20. Termina aqui o nosso pequeno arrazoado sobre a matéria mais controvertida para os nossos amigos antitrinitarianos que estão a implodir a fé e a certeza de uma dezena de milhares de incautos irmãos, distraídos com a pregação de que o Espírito Santo não é Deus. Com relação a esste particular sejamos anátema.

21. Oxalá que da boa leitura dos enxertos desta Série, eles se convençam da indignidade de administrar uma doutrina tão correta como a Divindade do Espírito de Deus, e com isso comprometerem a salvação deles e dos outros incautos ouvintes que lhes dá atenção.

22. Por fim, o cavalo de Tróia deles ainda é Apocalipse 22:3, como se o texto estivesse significando duas mobílias reais. Quem melhor explicita o texto supra é o próprio João em Ap. 3:2. A inspiração não está a falar de mais de um trono para a Divindade. O próprio Filho de Deus incentiva vencermos e nos assentarmos no Seu Trono com Ele na qualidade de vencedor, venceu e assentou-Se no Trono com Seu Pai.

23. O autor do presente texto e que ao final subscreve tem absoluta certeza de que as visões de João retratadas em todo o conteúdo de Ap. 22:3 e Ap. 3:21 se coadunam e não se contradizem com os mesmos verbetes estudados ao longo da Série.

24. Viveremos na Eterna Presença de Deus o Pai, Deus o Filho e do Deus Espírito Santo.

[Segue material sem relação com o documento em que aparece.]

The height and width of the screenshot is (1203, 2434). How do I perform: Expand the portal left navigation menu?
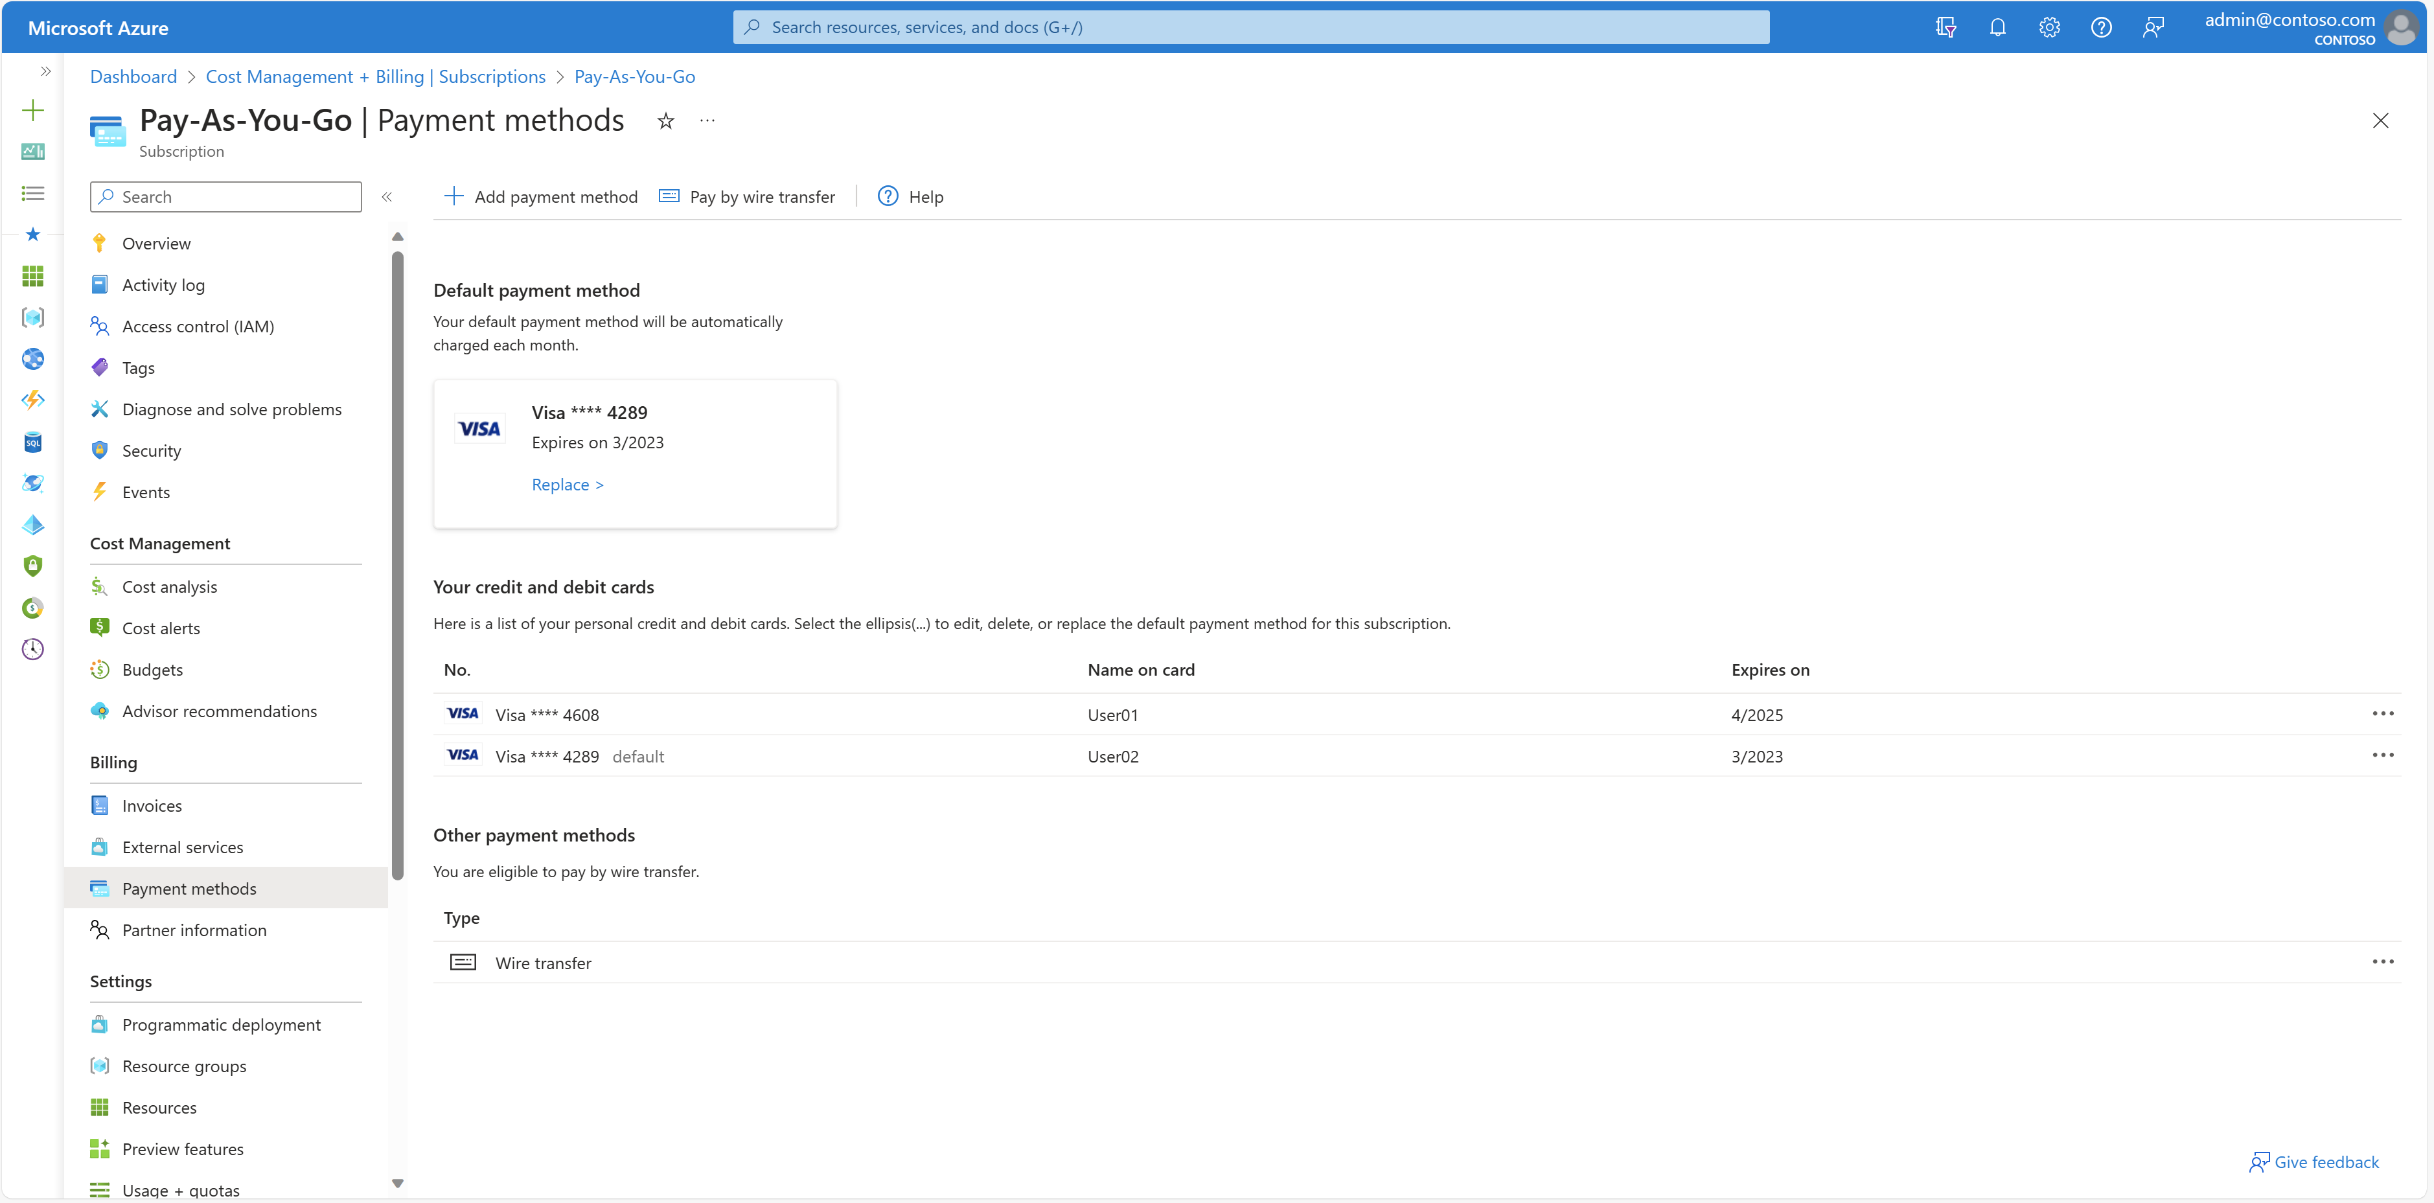click(44, 71)
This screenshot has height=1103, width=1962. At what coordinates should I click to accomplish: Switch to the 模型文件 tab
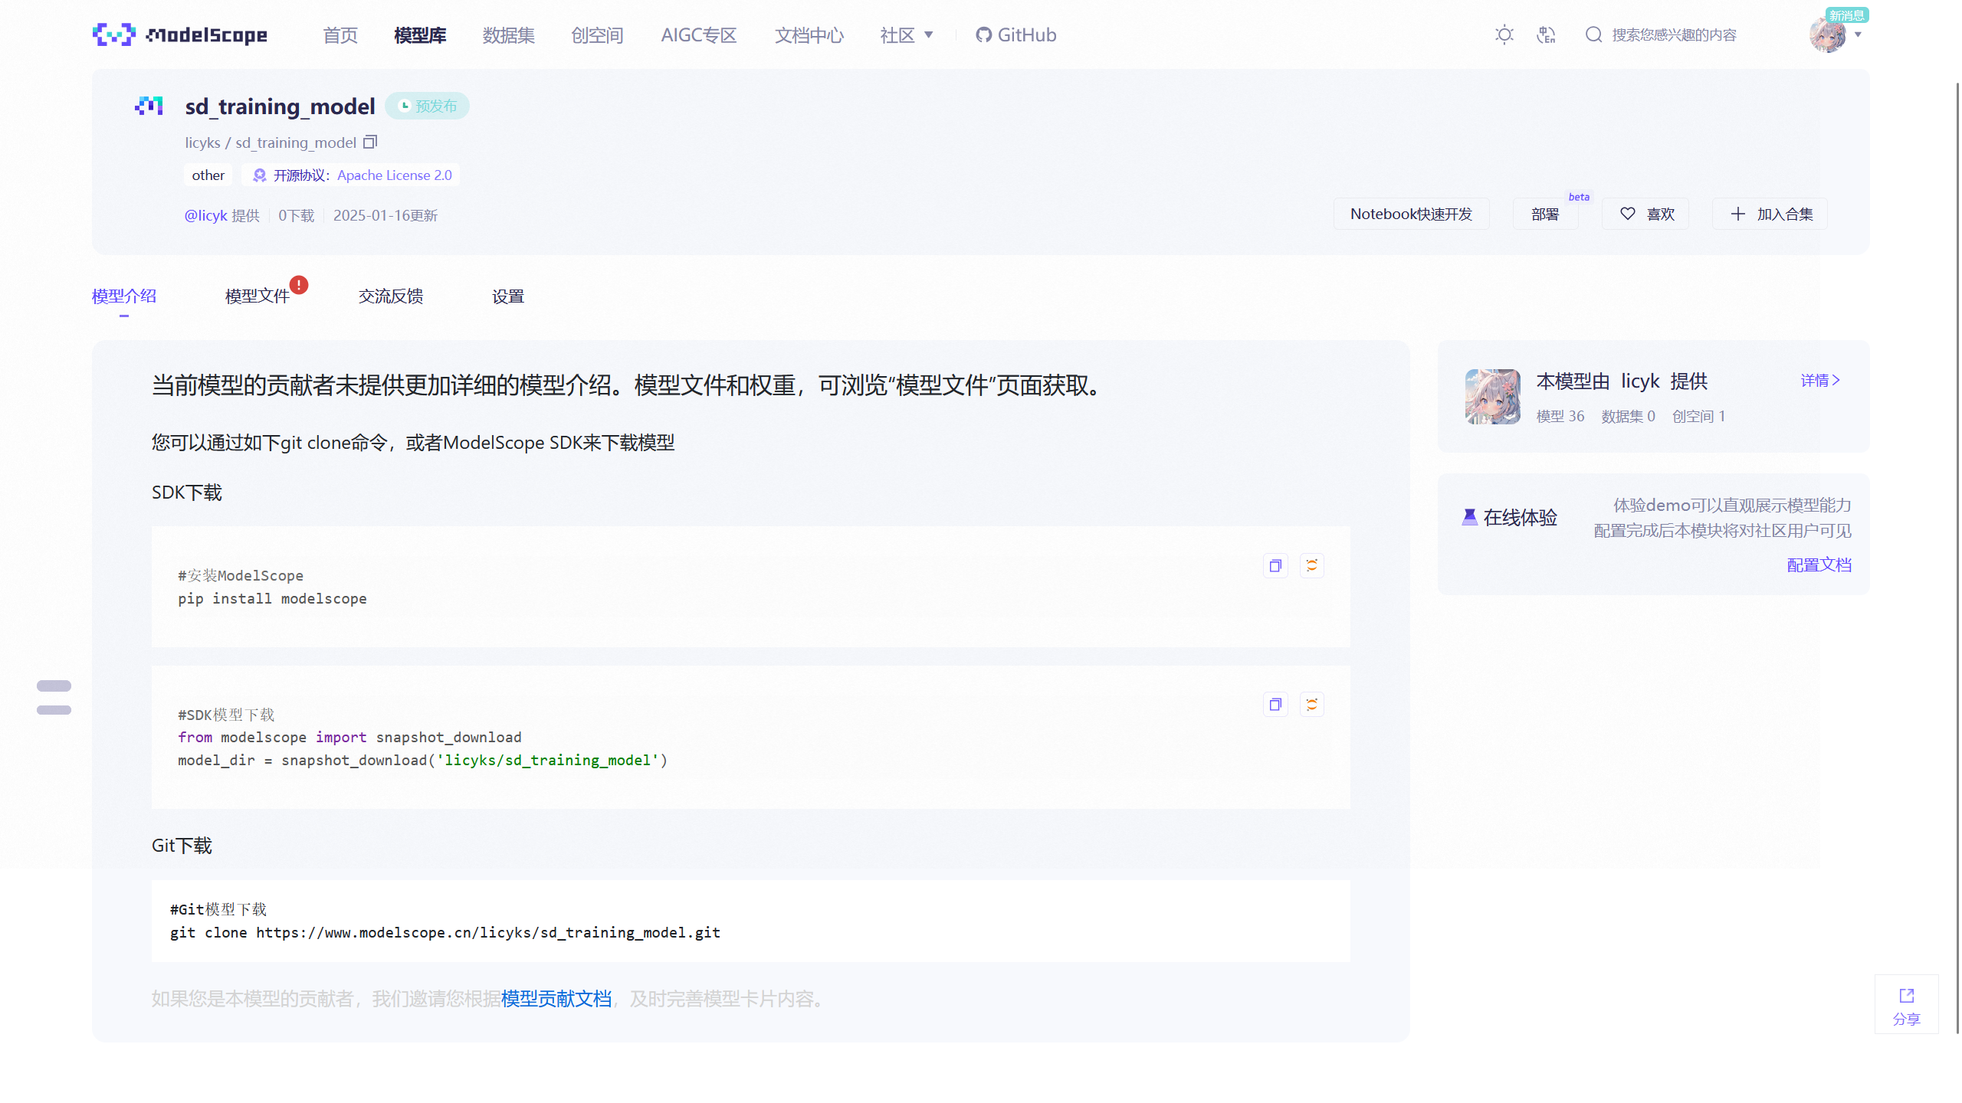258,296
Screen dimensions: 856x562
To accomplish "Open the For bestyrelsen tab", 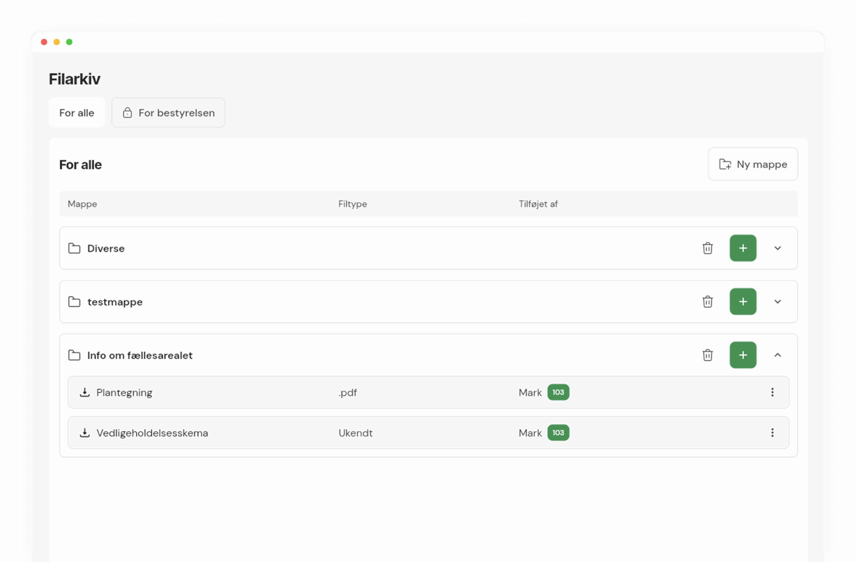I will 168,112.
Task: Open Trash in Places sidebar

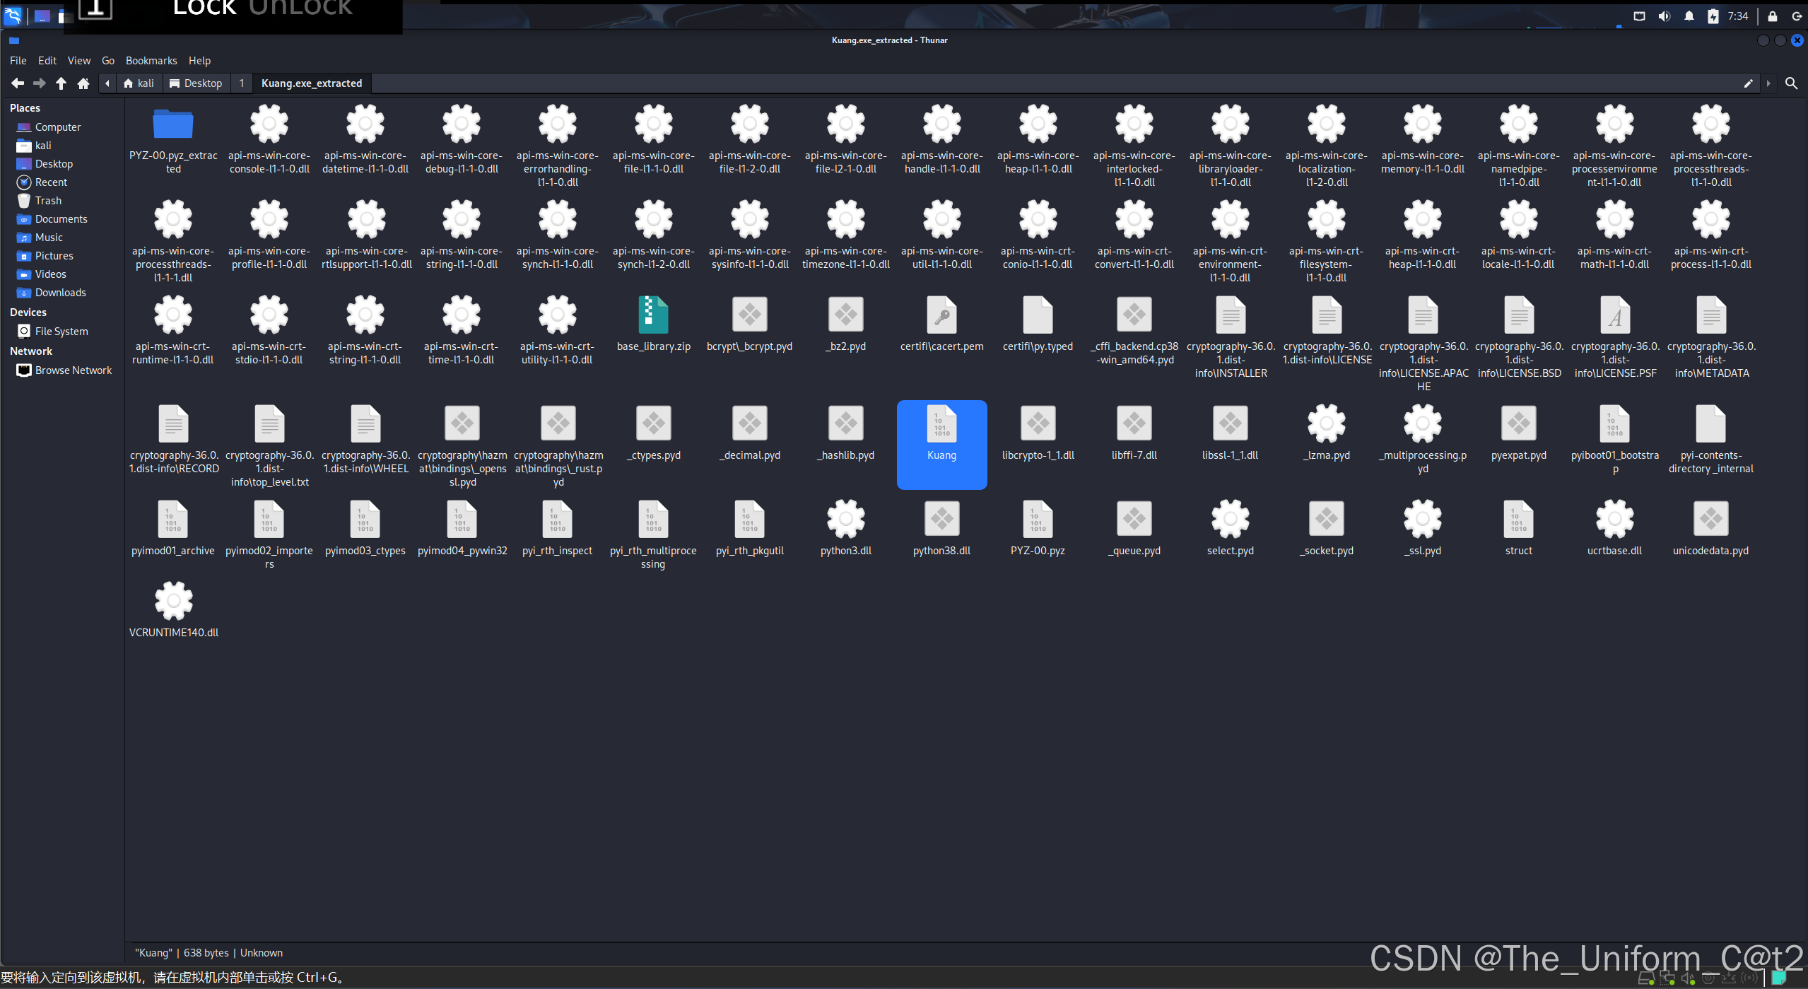Action: [x=48, y=201]
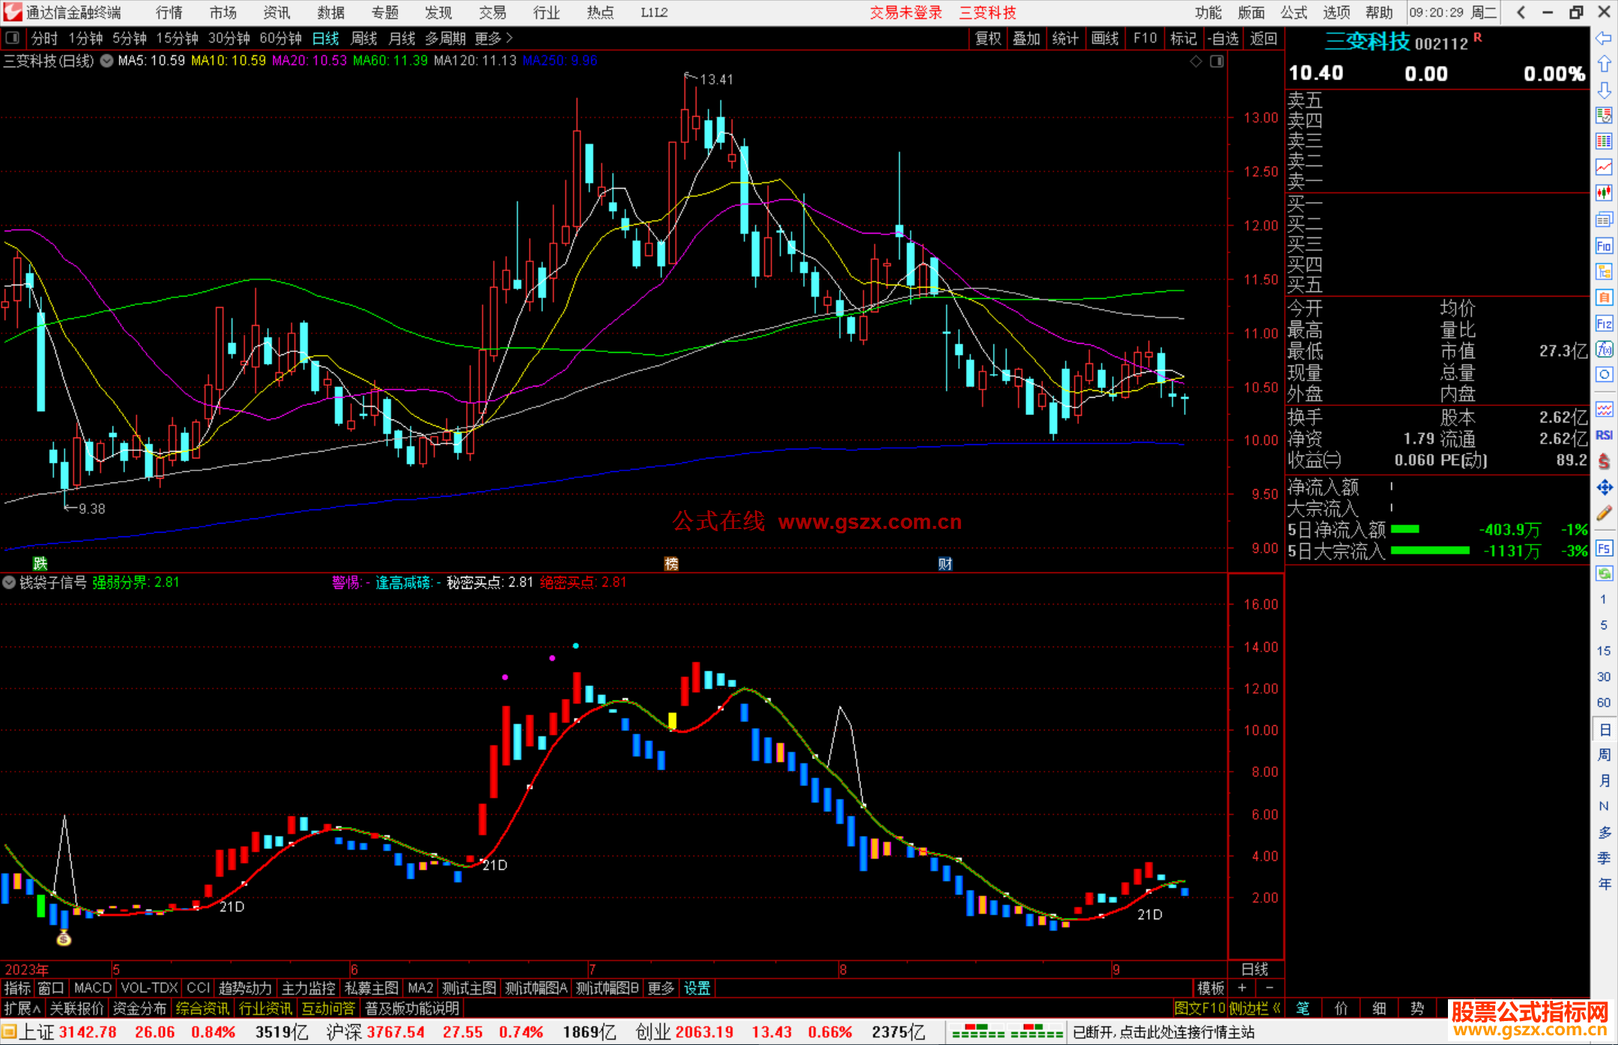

25. A todos os estudiosos internautas e crentes em Jesus Cristo, concluímos dizendo: Que o Senhor lhes abençoe e lhes guarde; que o Senhor faça resplandecer o rosto sobre vocês e de vocês tenha misericórdia; o Senhor sobre vocês levante o rosto e lhes dê a paz (Nm. 6:24-26) – a Bênção Sacerdotal.

Acompanhe toda a série clicando aqui Parte I Parte II Parte III Parte IV Parte V Parte VI

Por Olavo Ferro
Ancião da Igreja Adventista do 7º Dia e
Professor de Escatologia da Classe dos Amigos
Central do Recife
olavoferro@uol.com.br

sexta-feira, 20 de janeiro de 2012

TRONO DE DEUS - PARTE VI - O Trono de Deus no NT


1. Visitando os 04 evangelhos, apenas 3 passagens se referem ao Trono de Deus. Em Mt 19:28, encontramos o Senhor Jesus aludindo de forma explícita.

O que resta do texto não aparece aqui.